Fragmento proporcionado

Opinión

Hegemonía

La humanidad ha sido testigo de diferentes naciones que han intentado ensanchar su influencia en el mayor ámbito posible. Imperios como el romano, el mongol o persa; el portugués, el español y el inglés, o la tiranía expansionista de la Francia napoleónica, el III Reich o Japón, ha llevado, tras el fin de la II Guerra Mundial a un nuevo equilibrio de fuerzas, dentro de la anarquía que suponen las Relaciones Internacionales.

Fruto del conflicto bélico más brutal de la historia, los Estados Unidos se alzaron como el país que ejerce su supremacía sobre los demás. O al menos así fue mientras el mundo industrializado se debatía en un conflicto diplomático permanente con los países del segundo mundo, conformado por la URSS y sus repúblicas populares satélites. Pero una vez derribado el Telón de acero surge una nueva organización del Globo, en la que Rusia, India, la Unión Europea y China, se disputan la hegemonía mundial con América, en una carrera en la que todo vale.

Calamidades como la pandemia han puesto el acento sobre una nueva apreciación del mundo. De ahí que se esté dando una controversia por el control geopolítico, con un pulso que conduce a palabras cada vez más altas entre los actores que aspiran a liderar el nuevo momento histórico. Pero pese a que el mundo ha dado un giro de 180 grados, la gran falacia de la globalización no es más que un espejismo. Un invento gestado por un grupo de macroempresas  que, apoyándose en las tecnologías de la información y comunicación -aprovechando la posibilidad de obtener información o comunicarse a nivel individual con cualquier otra persona casi instantáneamente gracias a Internet-, buscan auparse por encima de los gobiernos legítimos, eludiendo someterse a sus respectivas legislaciones, en un intento de campar a sus anchas. 

Si la globalización fuera real, a estas horas prácticamente ya no existirían diferencias culturales, políticas ni económicas entre países, suponiendo un sonado paralelismo entre vivir, por ejemplo, en un estado miembro de la Unión Europea, uno del Mercosur latinoamericano, o cualquier integrante de la Unión Africana. Pero nada más lejos de una palmaria realidad donde se dan desigualdades astronómicas como del día a la noche entre el Producto Interior Bruto, el poder adquisitivo, la renta percápita, los hábitos los de consumo, la justicia, la sanidad, el acceso a la educación, etc., entre Bélgica, Guinea Ecuatorial o Corea del Norte.

Si hay algo que de manera objetiva nos ha enseñado el bicho de Wuhan, además de sus filosas garras, es que la exigüidad del orbe, o dicho de otro modo, la mundialización, es decir, lo breve y minúsculo que es cada día más el planeta, cuya red de comunicaciones ha dado como resultado que, donde antes el aleteo de una mariposa podía convertirse en un huracán en las antípodas, en estos momentos, ese revoloteo puede suponer un ciclón en el corazón mismo del insecto.

[Elementos del conjunto de datos]

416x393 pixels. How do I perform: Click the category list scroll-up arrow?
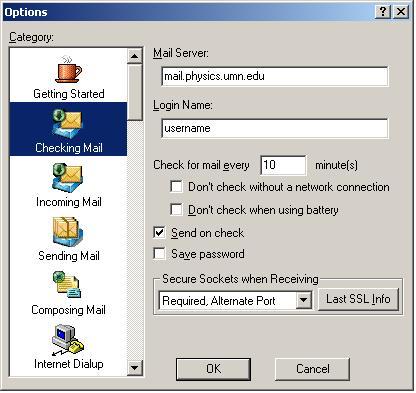pos(135,56)
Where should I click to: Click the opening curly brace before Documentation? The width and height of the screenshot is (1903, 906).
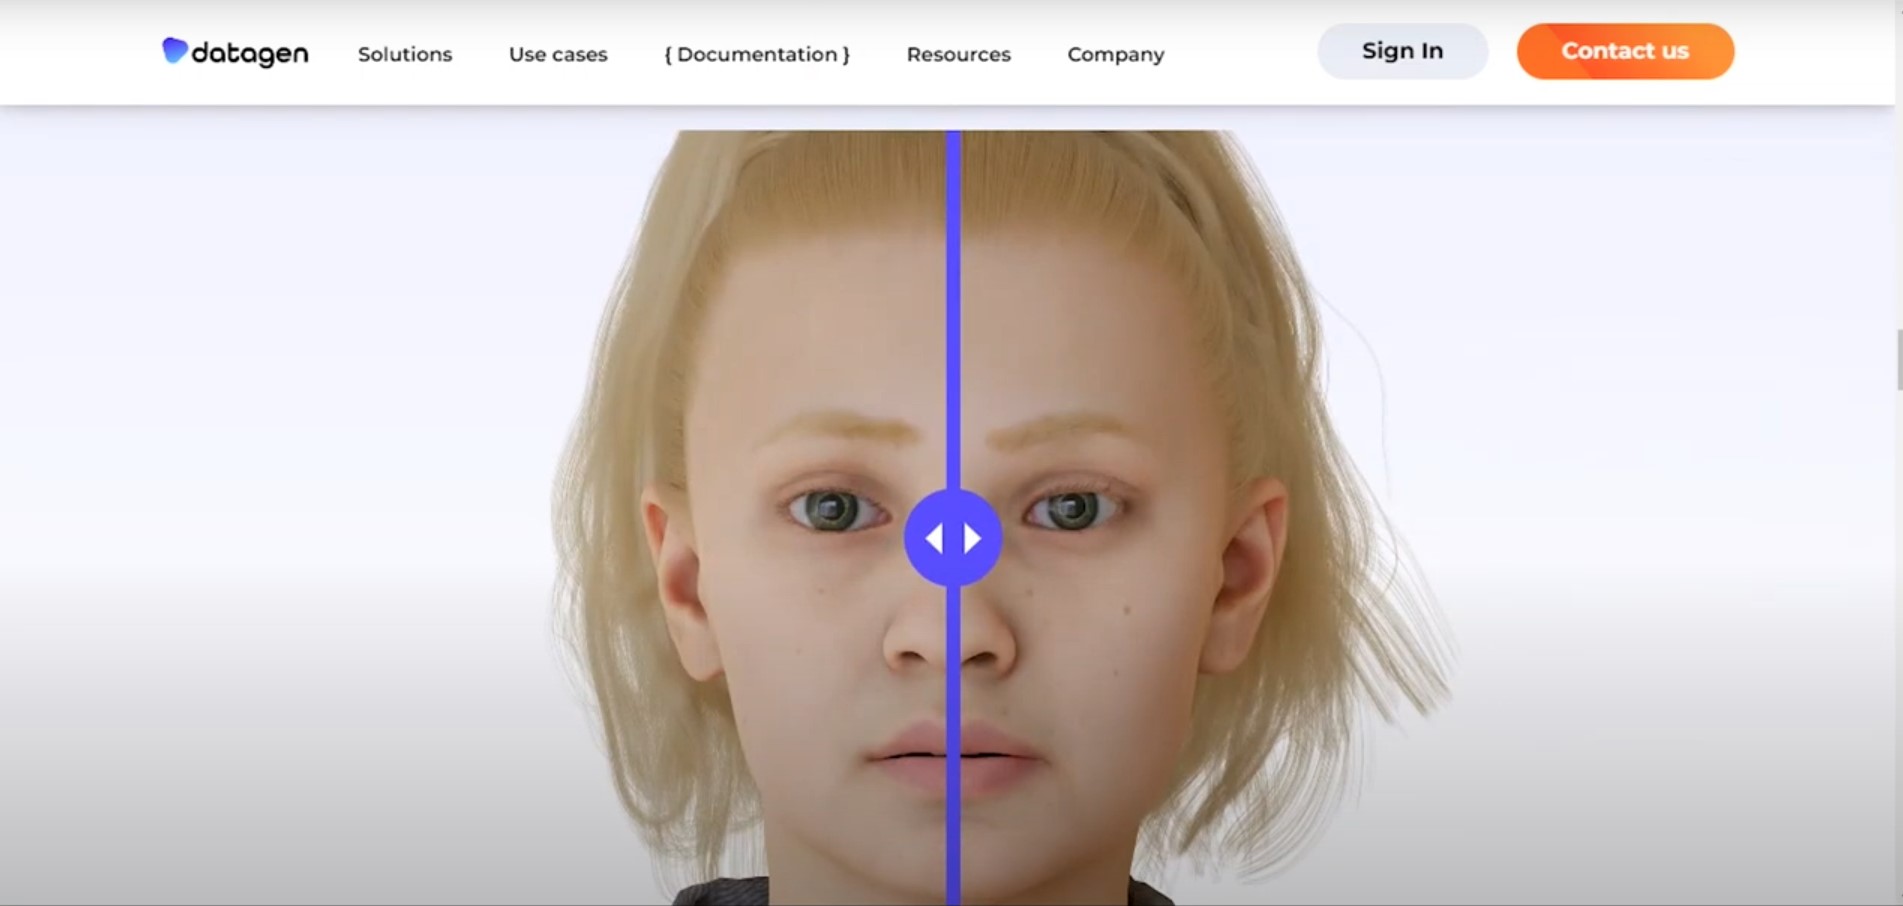click(668, 55)

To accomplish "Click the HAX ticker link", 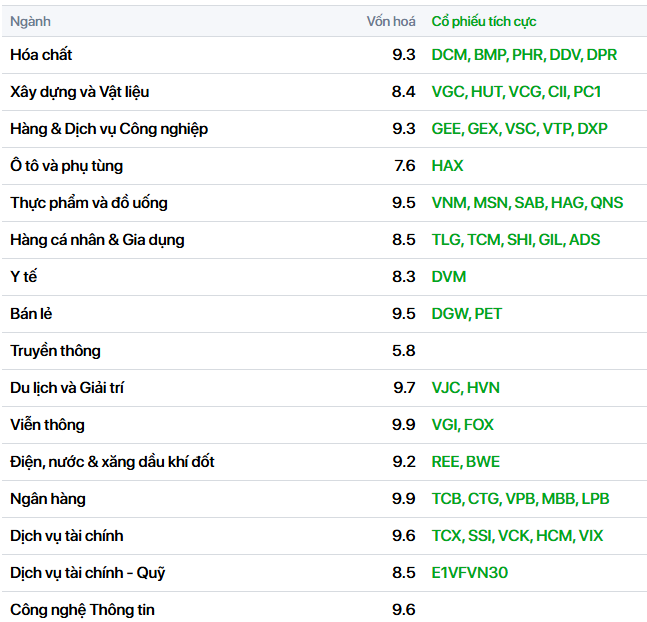I will 447,166.
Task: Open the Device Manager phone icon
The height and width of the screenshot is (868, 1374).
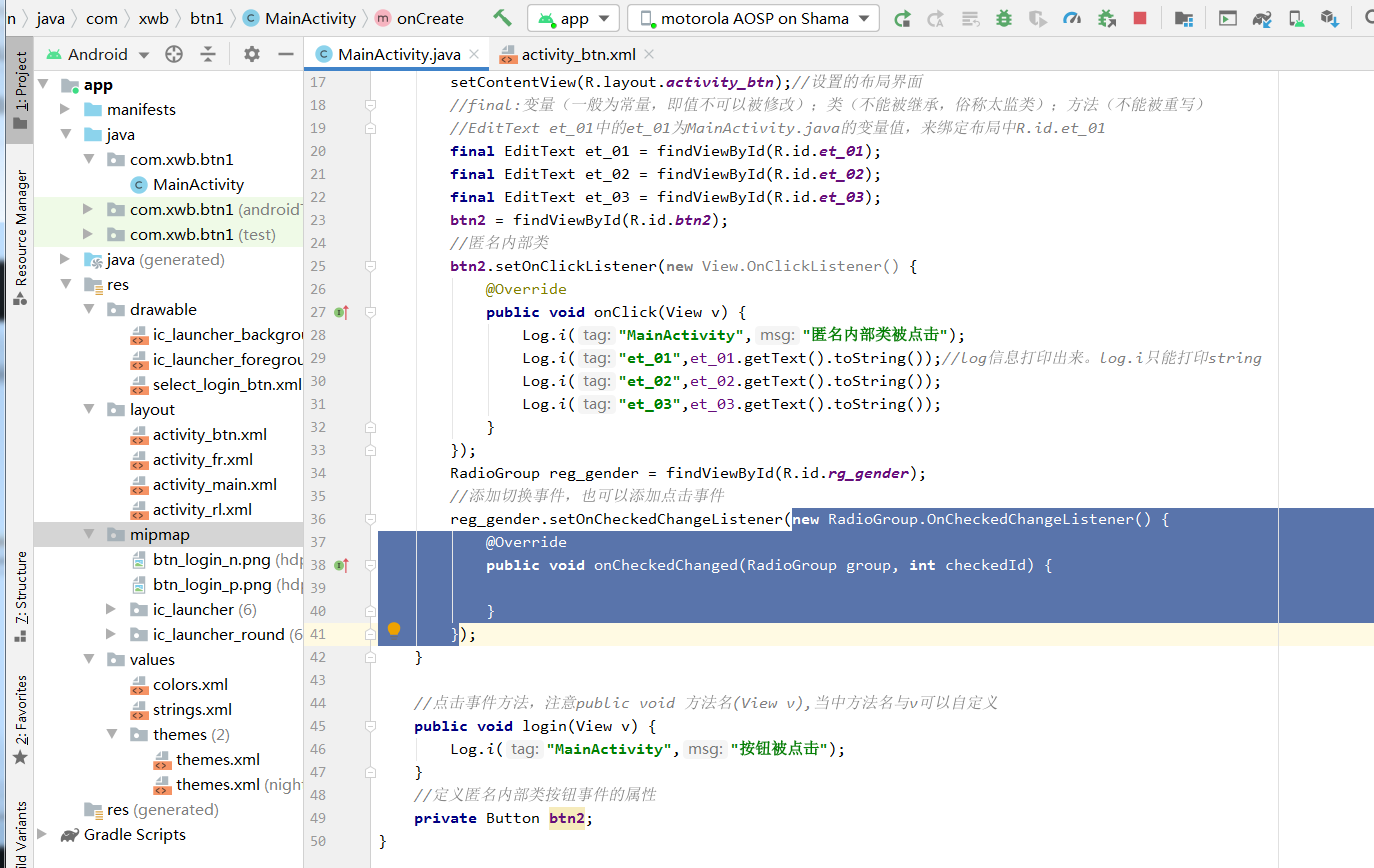Action: [1297, 17]
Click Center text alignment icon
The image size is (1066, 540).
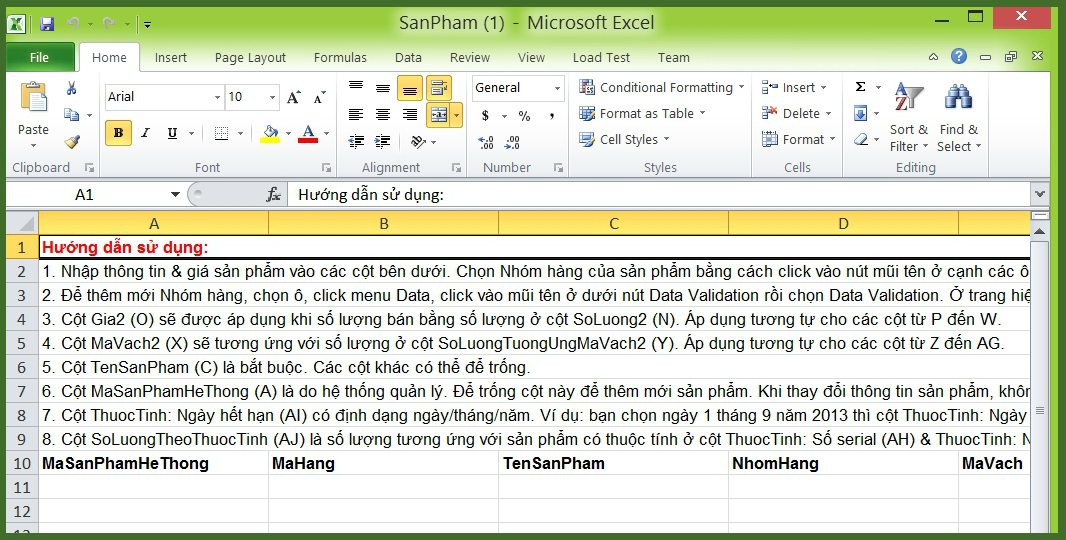click(x=383, y=115)
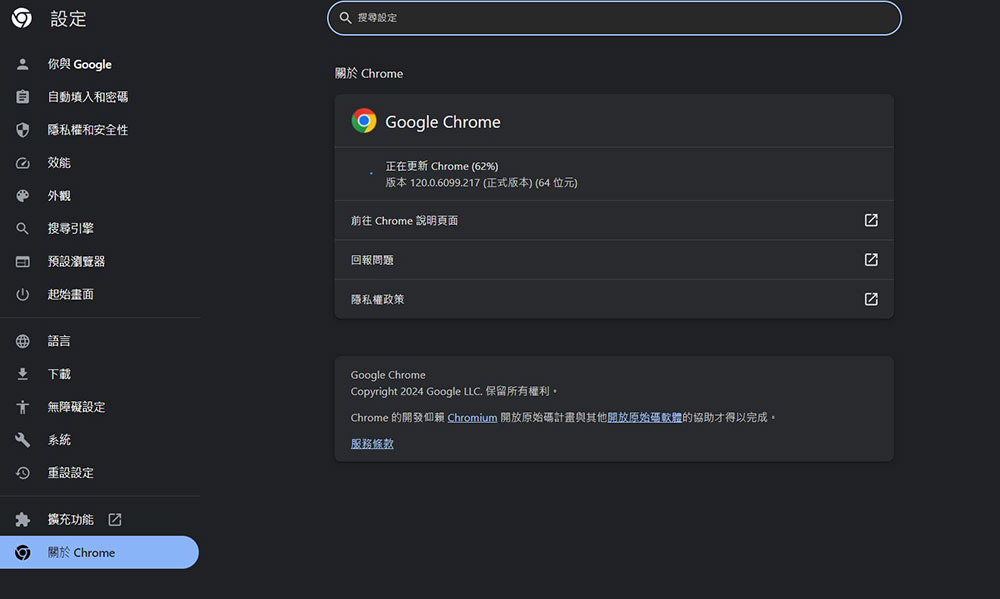
Task: Open 隱私權和安全性 shield icon
Action: (23, 130)
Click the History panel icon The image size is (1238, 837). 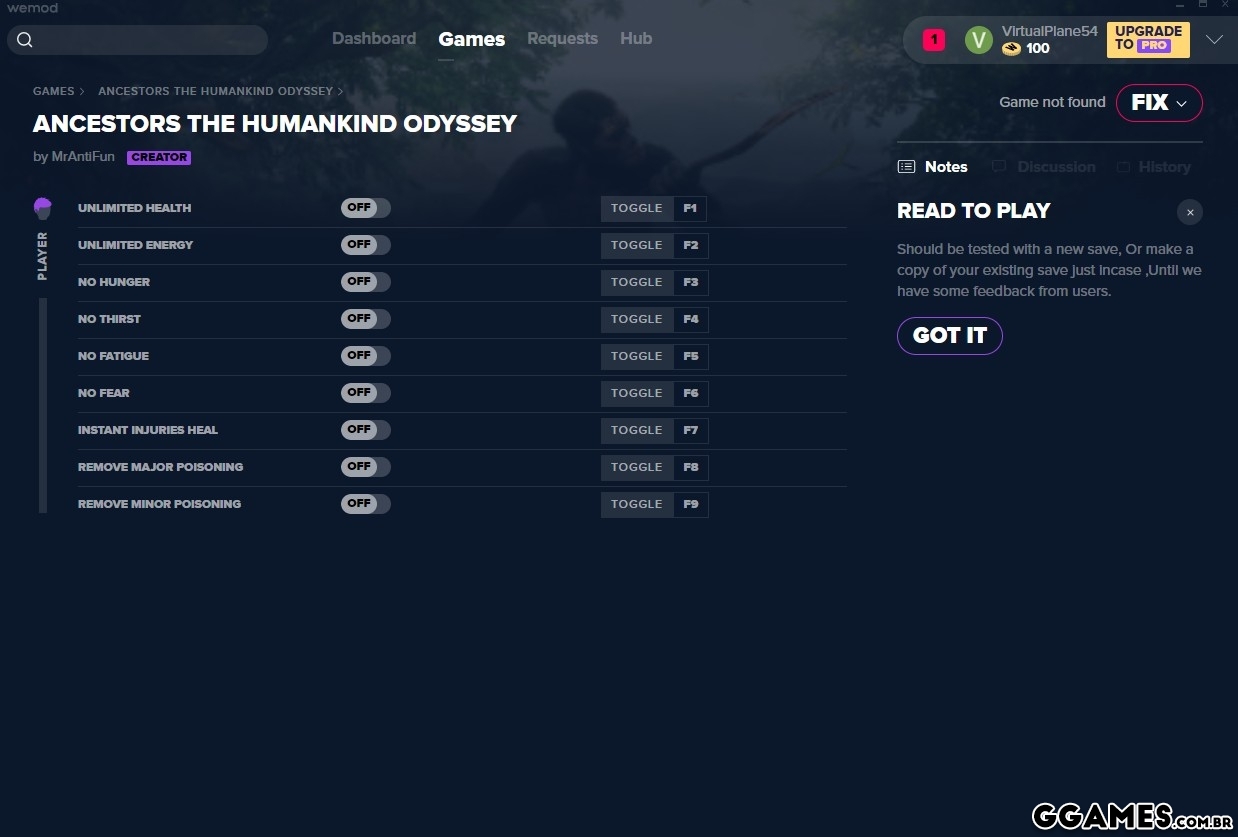pyautogui.click(x=1123, y=167)
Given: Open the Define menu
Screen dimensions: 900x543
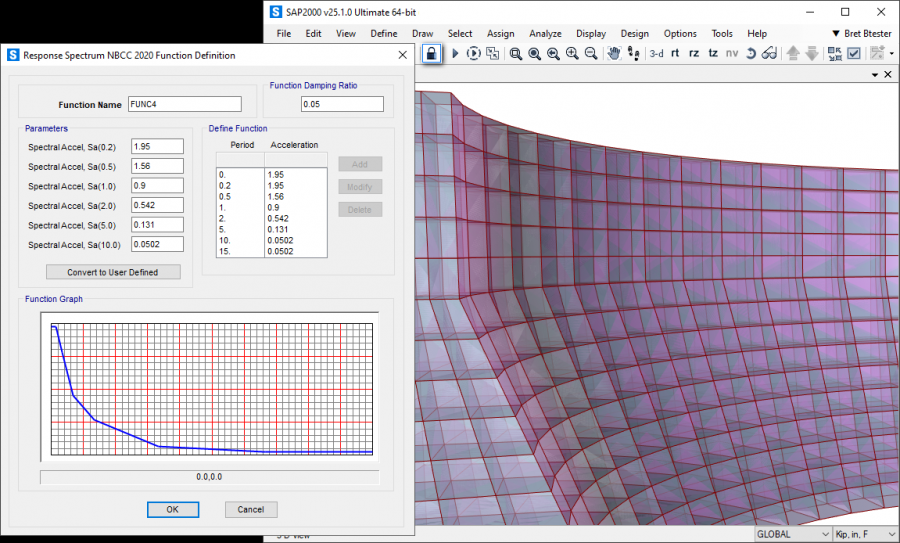Looking at the screenshot, I should point(383,33).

Tareas y ejercicios
1) Traduzca al inglés la siguiente oración del texto sobre la hegemonía: "Calamidades como la pandemia han puesto el acento sobre una nueva apreciación del mundo."
2) Cambie "pandemia" por "guerra" en el tramo del texto sobre la hegemonía que va desde "Calamidades como la" hasta "a sus anchas.", y transcriba dicho tramo con el cambio aplicado.

Respuestas
1) Calamities such as the pandemic have placed emphasis on a new appreciation of the world.

2)
Calamidades como la guerra han puesto el acento sobre una nueva apreciación del mundo. De ahí que se esté dando una controversia por el control geopolítico, con un pulso que conduce a palabras cada vez más altas entre los actores que aspiran a liderar el nuevo momento histórico. Pero pese a que el mundo ha dado un giro de 180 grados, la gran falacia de la globalización no es más que un espejismo. Un invento gestado por un grupo de macroempresas  que, apoyándose en las tecnologías de la información y comunicación -aprovechando la posibilidad de obtener información o comunicarse a nivel individual con cualquier otra persona casi instantáneamente gracias a Internet-, buscan auparse por encima de los gobiernos legítimos, eludiendo someterse a sus respectivas legislaciones, en un intento de campar a sus anchas.